## What to produce
Reproduce, word for word, the lines of the material below from the line with "You are a computer-use agent. Viewport: 774px" to the line with "click(18, 103)", both included.

## Data to process
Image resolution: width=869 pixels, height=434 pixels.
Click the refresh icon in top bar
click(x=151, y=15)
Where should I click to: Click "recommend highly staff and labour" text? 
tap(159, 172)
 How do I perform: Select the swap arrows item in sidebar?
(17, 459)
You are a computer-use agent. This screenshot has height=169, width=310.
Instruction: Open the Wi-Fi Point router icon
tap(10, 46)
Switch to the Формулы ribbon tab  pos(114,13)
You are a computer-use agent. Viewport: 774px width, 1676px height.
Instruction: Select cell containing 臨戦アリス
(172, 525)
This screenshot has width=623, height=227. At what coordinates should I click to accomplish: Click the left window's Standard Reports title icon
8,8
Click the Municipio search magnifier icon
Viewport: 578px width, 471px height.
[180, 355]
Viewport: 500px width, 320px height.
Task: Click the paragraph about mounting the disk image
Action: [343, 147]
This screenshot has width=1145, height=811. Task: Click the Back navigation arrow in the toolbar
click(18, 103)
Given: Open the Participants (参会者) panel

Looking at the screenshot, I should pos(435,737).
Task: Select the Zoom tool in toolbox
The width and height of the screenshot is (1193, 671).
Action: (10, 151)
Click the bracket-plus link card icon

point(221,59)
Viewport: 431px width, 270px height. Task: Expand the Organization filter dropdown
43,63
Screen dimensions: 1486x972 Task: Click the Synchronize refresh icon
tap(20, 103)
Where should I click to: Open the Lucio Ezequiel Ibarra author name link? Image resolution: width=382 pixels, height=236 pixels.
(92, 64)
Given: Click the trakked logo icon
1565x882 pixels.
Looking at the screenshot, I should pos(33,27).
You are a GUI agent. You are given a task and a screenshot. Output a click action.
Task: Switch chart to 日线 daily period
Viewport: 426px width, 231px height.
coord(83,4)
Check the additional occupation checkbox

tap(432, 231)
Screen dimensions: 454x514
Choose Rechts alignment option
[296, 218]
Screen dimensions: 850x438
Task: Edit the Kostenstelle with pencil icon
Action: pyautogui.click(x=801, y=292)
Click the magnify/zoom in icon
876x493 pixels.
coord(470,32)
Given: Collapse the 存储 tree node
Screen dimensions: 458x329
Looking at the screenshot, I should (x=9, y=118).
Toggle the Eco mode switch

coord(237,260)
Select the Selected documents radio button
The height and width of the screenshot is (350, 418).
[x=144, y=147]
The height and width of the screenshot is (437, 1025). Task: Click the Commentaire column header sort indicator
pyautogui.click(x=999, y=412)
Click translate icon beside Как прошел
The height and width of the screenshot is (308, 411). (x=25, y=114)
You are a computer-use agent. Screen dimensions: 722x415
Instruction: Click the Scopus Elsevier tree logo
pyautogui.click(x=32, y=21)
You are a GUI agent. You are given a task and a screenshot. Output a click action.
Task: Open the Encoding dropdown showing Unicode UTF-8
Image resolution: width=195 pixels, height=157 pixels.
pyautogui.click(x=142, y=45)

## Result for this task
You are a computer-use agent. Viewport: 774px width, 1676px height.
Instruction: Select cell containing 臨戦アリス
(172, 525)
This screenshot has width=623, height=227. At what coordinates should I click to accomplish: Click the left window's Standard Reports title icon
8,8
Click the Municipio search magnifier icon
Viewport: 578px width, 471px height.
[180, 355]
Viewport: 500px width, 320px height.
Task: Click the paragraph about mounting the disk image
Action: [343, 147]
This screenshot has width=1145, height=811. Task: Click the Back navigation arrow in the toolbar
click(18, 103)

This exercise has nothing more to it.